• [EXERCISE BRIEF]: Could you return, character for character, only the lines of the data below that start with the line containing "Awards [button] (454, 180)" and go on through the line containing "Your Privacy Choices (700, 2505)"?

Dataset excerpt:
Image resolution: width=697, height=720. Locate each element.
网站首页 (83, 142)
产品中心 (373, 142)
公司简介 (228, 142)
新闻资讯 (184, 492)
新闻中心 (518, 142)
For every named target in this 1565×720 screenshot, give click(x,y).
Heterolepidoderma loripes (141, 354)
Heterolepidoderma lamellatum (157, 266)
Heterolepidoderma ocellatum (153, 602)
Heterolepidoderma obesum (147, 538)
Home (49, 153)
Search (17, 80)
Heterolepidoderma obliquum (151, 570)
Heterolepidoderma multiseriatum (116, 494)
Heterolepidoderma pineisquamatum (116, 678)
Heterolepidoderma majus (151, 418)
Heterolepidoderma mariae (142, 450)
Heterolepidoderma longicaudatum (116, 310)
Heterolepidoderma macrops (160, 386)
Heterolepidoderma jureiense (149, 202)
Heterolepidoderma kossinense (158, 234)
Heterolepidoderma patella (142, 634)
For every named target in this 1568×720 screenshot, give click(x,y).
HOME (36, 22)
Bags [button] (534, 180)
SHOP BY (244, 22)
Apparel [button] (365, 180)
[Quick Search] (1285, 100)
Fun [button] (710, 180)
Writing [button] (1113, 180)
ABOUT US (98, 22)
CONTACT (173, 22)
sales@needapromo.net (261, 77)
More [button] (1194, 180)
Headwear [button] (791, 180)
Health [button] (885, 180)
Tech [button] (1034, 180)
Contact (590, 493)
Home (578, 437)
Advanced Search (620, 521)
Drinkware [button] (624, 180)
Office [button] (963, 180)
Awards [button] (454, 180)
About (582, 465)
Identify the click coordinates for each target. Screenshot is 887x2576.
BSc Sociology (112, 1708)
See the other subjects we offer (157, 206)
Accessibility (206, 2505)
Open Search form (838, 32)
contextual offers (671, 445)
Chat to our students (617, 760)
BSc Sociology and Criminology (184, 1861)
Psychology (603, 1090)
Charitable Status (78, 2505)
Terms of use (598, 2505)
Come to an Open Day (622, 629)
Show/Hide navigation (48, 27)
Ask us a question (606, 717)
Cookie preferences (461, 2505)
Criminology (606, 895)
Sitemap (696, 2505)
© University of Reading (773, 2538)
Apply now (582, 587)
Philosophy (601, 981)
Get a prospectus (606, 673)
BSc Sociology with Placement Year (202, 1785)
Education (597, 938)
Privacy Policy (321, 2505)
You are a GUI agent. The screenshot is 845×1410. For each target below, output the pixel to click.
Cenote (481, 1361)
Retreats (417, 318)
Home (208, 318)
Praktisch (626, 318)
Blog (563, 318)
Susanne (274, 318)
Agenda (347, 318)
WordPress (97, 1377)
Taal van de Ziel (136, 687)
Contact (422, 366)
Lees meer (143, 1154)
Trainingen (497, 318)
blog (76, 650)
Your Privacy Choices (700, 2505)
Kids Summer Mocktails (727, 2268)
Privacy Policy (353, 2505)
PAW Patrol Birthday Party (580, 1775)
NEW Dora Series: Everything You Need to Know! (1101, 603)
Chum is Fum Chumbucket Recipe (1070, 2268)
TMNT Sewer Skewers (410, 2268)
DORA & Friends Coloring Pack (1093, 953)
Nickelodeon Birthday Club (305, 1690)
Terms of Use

• [RESPONSE FOR THIS EXERCISE]:
Awards [button] (454, 180)
About (582, 465)
Identify the click coordinates for each target. Screenshot is 887x2576.
BSc Sociology (112, 1708)
See the other subjects we offer (157, 206)
Accessibility (206, 2505)
Open Search form (838, 32)
contextual offers (671, 445)
Chat to our students (617, 760)
BSc Sociology and Criminology (184, 1861)
Psychology (603, 1090)
Charitable Status (78, 2505)
Terms of use (598, 2505)
Come to an Open Day (622, 629)
Show/Hide navigation (48, 27)
Ask us a question (606, 717)
Cookie preferences (461, 2505)
Criminology (606, 895)
Sitemap (696, 2505)
© University of Reading (773, 2538)
Apply now (582, 587)
Philosophy (601, 981)
Get a prospectus (606, 673)
BSc Sociology with Placement Year (202, 1785)
Education (597, 938)
Privacy Policy (321, 2505)
You are a GUI agent. The screenshot is 845×1410. For each target below, output the pixel to click.
Cenote (481, 1361)
Retreats (417, 318)
Home (208, 318)
Praktisch (626, 318)
Blog (563, 318)
Susanne (274, 318)
Agenda (347, 318)
WordPress (97, 1377)
Taal van de Ziel (136, 687)
Contact (422, 366)
Lees meer (143, 1154)
Trainingen (497, 318)
blog (76, 650)
Your Privacy Choices (700, 2505)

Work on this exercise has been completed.